TRIDENT2.0
The Next Phase of Precision Kidney Research
TRIDENT 2.0 represents the next evolution of the TRIDENT platform. Building on the foundational discoveries and infrastructure established in TRIDENT 1.0, this phase extends tissue-anchored investigation toward therapeutic modulation, spatial biology, and translational readiness.
From disease characterization to therapeutic biology
TRIDENT 1.0 established that diabetic kidney disease is biologically heterogeneous and that kidney tissue–derived molecular features are tightly linked to clinical outcomes. TRIDENT 2.0 moves beyond disease classification to ask a new set of questions: how do disease-modifying therapies alter kidney biology, and which molecular pathways define response or resistance?

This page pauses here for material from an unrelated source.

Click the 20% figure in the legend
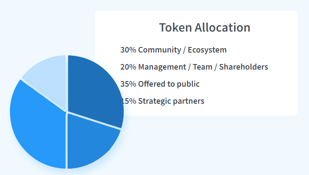This screenshot has width=309, height=175. point(128,67)
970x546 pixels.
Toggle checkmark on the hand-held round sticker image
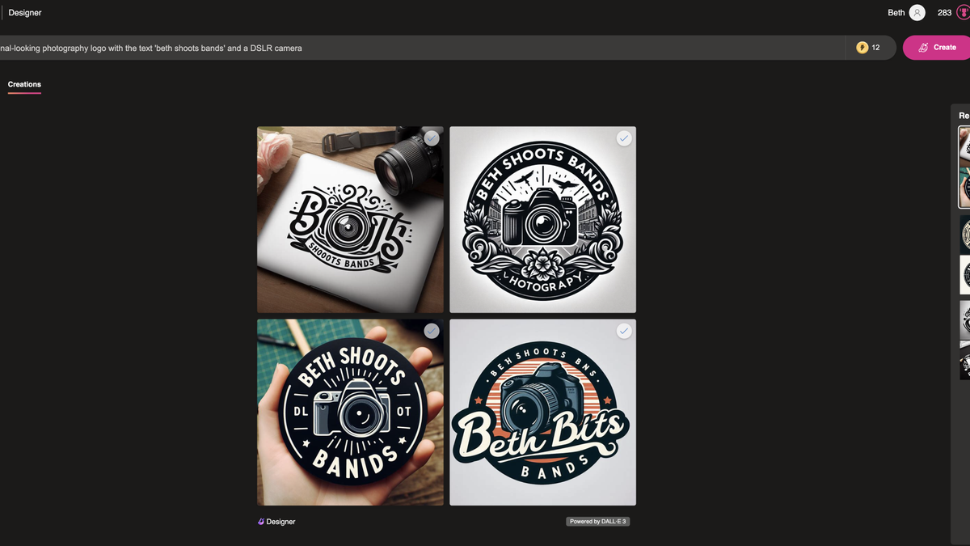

This shift positions TRIDENT to directly inform precision treatment strategies in diabetic kidney disease.
Therapy-informed molecular profiling
TRIDENT 2.0 integrates kidney tissue and biospecimens from patients exposed to contemporary disease-modifying therapies, including SGLT2 inhibitors and related agents. By analyzing kidney molecular programs in treated and untreated contexts, TRIDENT 2.0 aims to define therapy-responsive pathways and identify biomarkers of therapeutic effect.
This approach enables direct assessment of how treatments modify kidney biology rather than relying solely on downstream clinical endpoints.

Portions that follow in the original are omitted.